SERDENGEÇTİ'Yİ ANLAMAK

Her insan gibi Osman Yüksel Serdengeçti 'de kısacık bir ömür yaşayıp, bu alemden ebedi âleme göçtü. Bu menzilde nefes aldı. Aldı, yaşadı ama arkasında ibret verici bir durum ile ebedi isrihat yerine gitti. 

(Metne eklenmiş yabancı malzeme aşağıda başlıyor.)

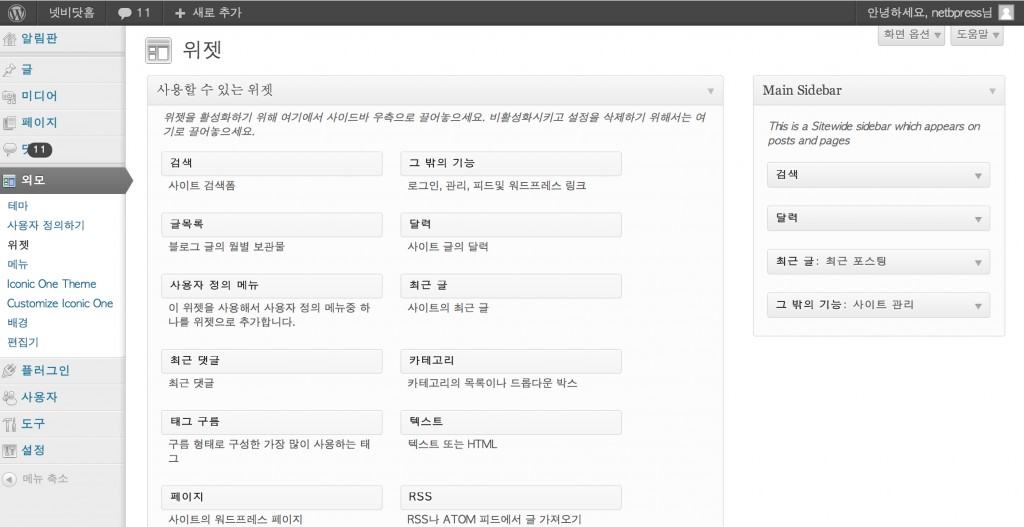Open the 화면 옵션 screen options tab
Viewport: 1024px width, 527px height.
tap(910, 35)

Yıllar Cumhuriyetin İlk yılları. Osmanlı gibi üç kıtaya hakim bir devlet yerine sınırları misaki milli ile çizilen dar alanda kurulan bir devlet. Her doğum gibi her yeni kurulan devletlerin kuruluşu da sancılı oluyor. Bunlardan biri de Türkiye. Harf ilkilabi ile birlikte adeta cahil, bilmez, anlamaz bir toplum ile yüz yüze kalan halk. Ardından devrim ilkilabi. Osmanlı geleneği ile yetişen bir millet. Arkasında Avrupa'yı kıble edinen Bir inkılap silsilesi. Savaşlar ile yorgun düşen bu Aziz milletimiz, bir de bedenine dar gelen Avrupa tarzı bir hayat. Herkes gibi Osman Yüksel Serdengeçti 'de bu dar gelen gömleği kabul etmedi. İsyan etti. Ruhunu ve bedenini ortaya koyarak isyan bayrağını çekti. Çünkü o, soy ismi ile müsemma Serdengeçti oldu. İmanlı bir gençti. Anadolu'nun kalbi olan Konya da bir tohum ekti toprağa. Vatan ve millet sevgisi ile kuşanmış bir hayat. İnancı, neye yok dedi ise, her şeyi göze alarak elinin tersiyle geri çevirdi. Üniversite den keyfi olarak atıldı. Yaklaşık beş seneye yakın hapis hayatı yaşadı. Sürgün edildi. Anadan, babadan ayrı kaldı. Dönemin tüm ahlaksız ilkelerine boyun eğmedi. Yıllarca, okudu. Okudukları ile amel etti. Yazdı. Anadolu'nun her bir köşesine koştu. Yanlış her davranışın önünde İlk duran o, oldu. En çok sevdiği insanlardan biri de, o dönemde Bediüzzaman hazretleri. Onu görmeyi çok istiyordu. Rüyasında, "başı göklere değen" insan olarak gördü. Evet, bu bir imanlı insanın profili idi. Sonunda görünce onu, kendinden geçti. Allah'a çok şükür etti. Bu zor zamanlar da, o'nun gibi maneviyata sahip çıkan yiğitler vardı. 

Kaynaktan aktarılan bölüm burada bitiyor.